CBSE’s message: Attempt only required number of questions
The Central Board of Secondary Education has issued an FAQ on how board examinees’ answers will be evaluated, with an implicit message: attempt only the required number of questions, carefully choosing the ones you are most confident about.
With an example, the |FAQ (document containing frequently asked questions) has illustrated how answering additional questions speculatively — in the hope the examiner would pick the best answers — can cost the examinee.
The FAQ was sent on Saturday to the superintendents of the exam centres for the first-term Class X and XII board exams, which nearly 36 lakh students are taking. The exams, conducted through multiple choice questions (MCQ), began 10 days ago but most of the major papers remain to be taken.
Each paper offers extra questions. The FAQ cites an example: A question paper with two sections, A and B, each carrying 30 questions, with 20 to be attempted from each.
Say, a student attempts 20 questions from Section A (and gets 18 right) and 24 from Section B. How will she be evaluated?
The FAQ says that only the first 20 answers from Section B will be considered and the last 4 ignored. Say, the student gets 15 of the first 20 answers right. She will be credited with 18+15 or 33 correct answers in that paper.
So, if some of the answers the student was most confident about — and presumably the likeliest to get right — came after the first 20 she attempted in Section B, she would be likely to lose out.
“This is a clear-cut message that students should attempt those questions they are most confident about. They should not attempt more than the required number of questions,” a schoolteacher said.
“If the student uses the option of un-attempted questions, then only her responses after question No. 20 will be evaluated.”
An examinee is being given a question paper and a separate answer sheet, called an optical mark recognition (OMR) sheet. On the question paper, each question has a number and is accompanied by four answer options: A, B, C and D.
The OMR sheet has four empty circles marked A, B, C and D against each question number, a rectangular box and a single, slightly larger, circle that contains the question number.
The student has to darken the empty circle against the correct option (say, B) and then write “B” in the rectangular box. However, if the examinee darkens the larger circle containing the question number, it means the question has not been attempted.

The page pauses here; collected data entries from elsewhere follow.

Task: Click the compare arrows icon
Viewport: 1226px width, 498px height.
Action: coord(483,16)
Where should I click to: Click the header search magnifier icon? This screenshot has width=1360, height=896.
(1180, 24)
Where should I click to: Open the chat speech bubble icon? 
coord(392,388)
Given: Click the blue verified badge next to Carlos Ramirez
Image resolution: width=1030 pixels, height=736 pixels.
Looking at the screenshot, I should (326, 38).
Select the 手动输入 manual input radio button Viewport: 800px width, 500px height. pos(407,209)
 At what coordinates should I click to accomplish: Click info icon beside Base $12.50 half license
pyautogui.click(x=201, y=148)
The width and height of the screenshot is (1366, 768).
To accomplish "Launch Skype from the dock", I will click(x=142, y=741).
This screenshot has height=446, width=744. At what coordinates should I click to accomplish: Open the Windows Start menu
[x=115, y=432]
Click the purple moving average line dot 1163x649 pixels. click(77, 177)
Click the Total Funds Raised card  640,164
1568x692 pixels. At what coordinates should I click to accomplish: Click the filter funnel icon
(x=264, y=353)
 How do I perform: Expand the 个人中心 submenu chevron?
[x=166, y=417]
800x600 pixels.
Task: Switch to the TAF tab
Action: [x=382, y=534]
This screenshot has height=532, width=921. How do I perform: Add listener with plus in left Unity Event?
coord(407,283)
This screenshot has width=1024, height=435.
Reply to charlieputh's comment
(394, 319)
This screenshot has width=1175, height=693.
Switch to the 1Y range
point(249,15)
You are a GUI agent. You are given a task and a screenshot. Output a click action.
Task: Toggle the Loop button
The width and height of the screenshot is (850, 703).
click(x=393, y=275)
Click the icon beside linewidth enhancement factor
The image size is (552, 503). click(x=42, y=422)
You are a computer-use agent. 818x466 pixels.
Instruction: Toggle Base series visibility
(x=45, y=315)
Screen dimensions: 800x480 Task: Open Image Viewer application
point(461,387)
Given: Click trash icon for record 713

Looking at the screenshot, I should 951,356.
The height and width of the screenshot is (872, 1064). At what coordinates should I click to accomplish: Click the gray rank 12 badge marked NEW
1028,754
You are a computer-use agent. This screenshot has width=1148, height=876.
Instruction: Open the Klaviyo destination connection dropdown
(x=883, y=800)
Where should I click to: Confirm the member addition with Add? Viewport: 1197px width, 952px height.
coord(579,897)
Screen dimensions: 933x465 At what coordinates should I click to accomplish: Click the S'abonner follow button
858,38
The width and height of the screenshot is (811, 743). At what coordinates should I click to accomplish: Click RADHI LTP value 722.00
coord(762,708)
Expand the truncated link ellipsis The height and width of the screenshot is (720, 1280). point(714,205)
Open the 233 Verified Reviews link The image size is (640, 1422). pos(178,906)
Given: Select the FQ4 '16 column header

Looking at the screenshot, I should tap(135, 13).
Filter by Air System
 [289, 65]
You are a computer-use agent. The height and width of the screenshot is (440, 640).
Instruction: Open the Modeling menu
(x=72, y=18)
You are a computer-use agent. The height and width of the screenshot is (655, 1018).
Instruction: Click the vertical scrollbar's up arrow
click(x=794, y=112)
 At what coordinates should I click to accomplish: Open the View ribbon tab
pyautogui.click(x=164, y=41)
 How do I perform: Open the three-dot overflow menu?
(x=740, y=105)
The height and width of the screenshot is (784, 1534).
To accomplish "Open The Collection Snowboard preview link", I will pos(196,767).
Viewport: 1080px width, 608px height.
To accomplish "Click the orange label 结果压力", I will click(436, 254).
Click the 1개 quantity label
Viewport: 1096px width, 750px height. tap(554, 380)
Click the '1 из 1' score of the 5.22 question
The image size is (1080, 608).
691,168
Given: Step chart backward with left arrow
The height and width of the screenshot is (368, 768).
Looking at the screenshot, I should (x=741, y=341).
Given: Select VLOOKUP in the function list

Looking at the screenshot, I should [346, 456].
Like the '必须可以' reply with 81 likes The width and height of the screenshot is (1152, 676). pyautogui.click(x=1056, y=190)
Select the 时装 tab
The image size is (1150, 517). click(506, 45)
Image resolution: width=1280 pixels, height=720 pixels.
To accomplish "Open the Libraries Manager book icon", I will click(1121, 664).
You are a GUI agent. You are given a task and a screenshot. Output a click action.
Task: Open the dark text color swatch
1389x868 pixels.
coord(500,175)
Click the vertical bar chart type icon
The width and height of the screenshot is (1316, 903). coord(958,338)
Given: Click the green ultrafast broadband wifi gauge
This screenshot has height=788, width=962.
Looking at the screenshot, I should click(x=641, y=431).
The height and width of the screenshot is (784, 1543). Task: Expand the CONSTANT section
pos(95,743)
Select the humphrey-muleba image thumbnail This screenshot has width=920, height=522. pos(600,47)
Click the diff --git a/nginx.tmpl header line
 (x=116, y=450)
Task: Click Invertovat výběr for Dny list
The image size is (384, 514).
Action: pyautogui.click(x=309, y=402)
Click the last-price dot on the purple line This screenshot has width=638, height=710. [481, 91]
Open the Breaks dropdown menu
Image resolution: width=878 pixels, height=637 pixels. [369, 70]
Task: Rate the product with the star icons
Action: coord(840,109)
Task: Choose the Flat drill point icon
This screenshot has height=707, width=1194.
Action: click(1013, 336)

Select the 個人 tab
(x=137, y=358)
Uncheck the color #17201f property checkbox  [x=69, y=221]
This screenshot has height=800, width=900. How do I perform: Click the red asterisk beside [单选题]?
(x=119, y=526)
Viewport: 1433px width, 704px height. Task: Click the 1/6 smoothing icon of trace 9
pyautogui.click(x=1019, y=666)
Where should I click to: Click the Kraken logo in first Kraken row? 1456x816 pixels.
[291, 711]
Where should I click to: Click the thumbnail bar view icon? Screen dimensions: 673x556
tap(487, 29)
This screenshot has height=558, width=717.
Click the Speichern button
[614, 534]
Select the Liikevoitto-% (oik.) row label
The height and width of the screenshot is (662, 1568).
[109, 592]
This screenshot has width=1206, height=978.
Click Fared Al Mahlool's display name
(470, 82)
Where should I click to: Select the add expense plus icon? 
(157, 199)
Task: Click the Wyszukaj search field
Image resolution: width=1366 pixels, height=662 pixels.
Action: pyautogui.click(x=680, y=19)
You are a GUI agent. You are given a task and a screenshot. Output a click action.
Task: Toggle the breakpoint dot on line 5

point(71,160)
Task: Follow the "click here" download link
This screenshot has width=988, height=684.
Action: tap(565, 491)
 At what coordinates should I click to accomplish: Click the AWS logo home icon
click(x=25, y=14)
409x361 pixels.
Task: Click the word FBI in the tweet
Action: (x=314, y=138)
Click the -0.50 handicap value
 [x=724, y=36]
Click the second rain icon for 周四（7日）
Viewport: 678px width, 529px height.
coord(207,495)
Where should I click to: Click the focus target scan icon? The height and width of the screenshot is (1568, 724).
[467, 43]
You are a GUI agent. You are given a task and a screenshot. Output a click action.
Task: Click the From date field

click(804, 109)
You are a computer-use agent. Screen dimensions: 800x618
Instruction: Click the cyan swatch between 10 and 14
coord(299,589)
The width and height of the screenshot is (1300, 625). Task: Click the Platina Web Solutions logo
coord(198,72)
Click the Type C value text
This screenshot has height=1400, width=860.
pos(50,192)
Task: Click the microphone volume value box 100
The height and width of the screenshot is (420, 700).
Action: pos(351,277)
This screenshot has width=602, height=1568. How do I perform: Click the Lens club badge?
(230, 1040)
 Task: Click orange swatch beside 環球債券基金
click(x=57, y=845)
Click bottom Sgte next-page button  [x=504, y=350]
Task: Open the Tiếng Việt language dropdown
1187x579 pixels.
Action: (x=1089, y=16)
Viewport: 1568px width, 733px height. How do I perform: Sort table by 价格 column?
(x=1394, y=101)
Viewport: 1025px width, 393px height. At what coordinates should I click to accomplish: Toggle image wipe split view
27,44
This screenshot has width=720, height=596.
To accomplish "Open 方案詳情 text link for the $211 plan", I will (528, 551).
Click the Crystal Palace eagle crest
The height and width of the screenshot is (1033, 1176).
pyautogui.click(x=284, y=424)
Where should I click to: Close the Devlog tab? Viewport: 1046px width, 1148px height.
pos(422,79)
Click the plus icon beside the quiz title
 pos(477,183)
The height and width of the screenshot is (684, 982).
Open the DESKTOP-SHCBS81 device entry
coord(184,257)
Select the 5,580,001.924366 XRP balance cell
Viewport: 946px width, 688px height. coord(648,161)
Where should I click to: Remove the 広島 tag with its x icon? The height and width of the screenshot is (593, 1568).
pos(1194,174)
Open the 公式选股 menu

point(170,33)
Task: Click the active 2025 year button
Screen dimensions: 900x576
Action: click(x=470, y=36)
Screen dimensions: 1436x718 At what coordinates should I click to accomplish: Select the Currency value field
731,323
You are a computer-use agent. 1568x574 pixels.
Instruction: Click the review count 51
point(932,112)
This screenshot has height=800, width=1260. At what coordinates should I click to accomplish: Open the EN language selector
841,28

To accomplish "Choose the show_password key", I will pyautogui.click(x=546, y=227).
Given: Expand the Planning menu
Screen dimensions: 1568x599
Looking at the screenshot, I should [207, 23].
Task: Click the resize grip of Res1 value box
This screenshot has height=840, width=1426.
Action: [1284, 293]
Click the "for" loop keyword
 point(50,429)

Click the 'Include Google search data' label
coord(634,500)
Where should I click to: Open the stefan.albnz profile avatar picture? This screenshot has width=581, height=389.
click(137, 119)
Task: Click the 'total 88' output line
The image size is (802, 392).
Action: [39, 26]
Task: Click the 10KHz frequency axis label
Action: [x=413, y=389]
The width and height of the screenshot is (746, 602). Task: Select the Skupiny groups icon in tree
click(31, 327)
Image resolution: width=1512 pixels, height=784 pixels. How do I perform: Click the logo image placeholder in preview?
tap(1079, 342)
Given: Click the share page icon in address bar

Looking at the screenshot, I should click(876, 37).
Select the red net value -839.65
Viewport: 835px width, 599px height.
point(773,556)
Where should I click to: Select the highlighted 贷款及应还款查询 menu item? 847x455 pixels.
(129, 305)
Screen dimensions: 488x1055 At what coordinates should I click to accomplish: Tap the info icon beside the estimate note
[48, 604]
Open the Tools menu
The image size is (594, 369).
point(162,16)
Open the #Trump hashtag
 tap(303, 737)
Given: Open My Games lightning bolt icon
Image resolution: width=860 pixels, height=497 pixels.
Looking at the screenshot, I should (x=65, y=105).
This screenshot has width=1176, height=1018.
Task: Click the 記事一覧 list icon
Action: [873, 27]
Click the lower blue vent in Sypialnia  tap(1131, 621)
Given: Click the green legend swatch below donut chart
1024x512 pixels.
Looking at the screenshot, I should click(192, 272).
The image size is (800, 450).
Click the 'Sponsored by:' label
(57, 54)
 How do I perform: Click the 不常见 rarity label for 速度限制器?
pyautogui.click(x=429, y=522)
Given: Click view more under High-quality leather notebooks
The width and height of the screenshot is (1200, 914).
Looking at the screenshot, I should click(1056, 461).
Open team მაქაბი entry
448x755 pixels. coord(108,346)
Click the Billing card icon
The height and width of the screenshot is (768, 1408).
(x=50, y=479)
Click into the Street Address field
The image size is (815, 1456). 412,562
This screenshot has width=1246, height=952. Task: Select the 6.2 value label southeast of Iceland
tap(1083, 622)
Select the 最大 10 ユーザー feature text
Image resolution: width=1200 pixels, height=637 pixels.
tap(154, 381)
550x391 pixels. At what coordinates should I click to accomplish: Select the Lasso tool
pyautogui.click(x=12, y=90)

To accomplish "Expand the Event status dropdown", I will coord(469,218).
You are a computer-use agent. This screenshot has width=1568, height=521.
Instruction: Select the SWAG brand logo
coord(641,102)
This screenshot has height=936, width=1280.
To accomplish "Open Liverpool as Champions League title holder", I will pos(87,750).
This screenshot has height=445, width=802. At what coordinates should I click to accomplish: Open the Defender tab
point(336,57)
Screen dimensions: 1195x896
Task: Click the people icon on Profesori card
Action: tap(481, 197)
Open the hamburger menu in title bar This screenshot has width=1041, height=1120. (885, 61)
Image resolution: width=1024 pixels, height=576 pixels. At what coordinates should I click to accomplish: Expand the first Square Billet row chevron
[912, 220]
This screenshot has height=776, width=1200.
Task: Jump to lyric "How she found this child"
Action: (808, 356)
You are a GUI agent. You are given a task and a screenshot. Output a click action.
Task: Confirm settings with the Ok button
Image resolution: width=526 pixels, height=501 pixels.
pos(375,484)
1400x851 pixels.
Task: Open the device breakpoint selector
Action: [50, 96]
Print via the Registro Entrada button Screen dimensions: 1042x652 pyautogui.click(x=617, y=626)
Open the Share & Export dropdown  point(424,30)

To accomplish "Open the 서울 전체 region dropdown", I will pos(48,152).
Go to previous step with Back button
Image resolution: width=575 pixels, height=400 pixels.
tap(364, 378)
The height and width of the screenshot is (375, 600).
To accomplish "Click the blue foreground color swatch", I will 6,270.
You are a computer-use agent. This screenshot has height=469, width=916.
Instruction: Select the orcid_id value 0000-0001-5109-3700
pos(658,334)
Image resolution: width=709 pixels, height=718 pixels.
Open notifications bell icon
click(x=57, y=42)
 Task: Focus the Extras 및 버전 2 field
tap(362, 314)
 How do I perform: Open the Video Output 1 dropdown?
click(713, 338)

This year, the duration of each paper is 90 minutes instead of the 180 minutes that examinees were allowed during the usual subjective-type exams before 2020. More schools have been turned into examination centres too.
The FAQ says a school that’s an exam centre should have evaluators from every school whose students are sitting the exam in that centre. The OMRs of a particular school’s students should be checked by evaluators from other schools.
If a school is a centre only for its own students, the “centre superintendent should invite (a) few evaluators from neighbouring schools for fairness of the evaluation”, the FAQ says.
A school principal criticised this requirement. “When you are appointing a school as a centre, it shows you have trust in it. The school uses its own teachers as invigilators but cannot depute its own teachers for evaluation. This is unnecessary,” he said.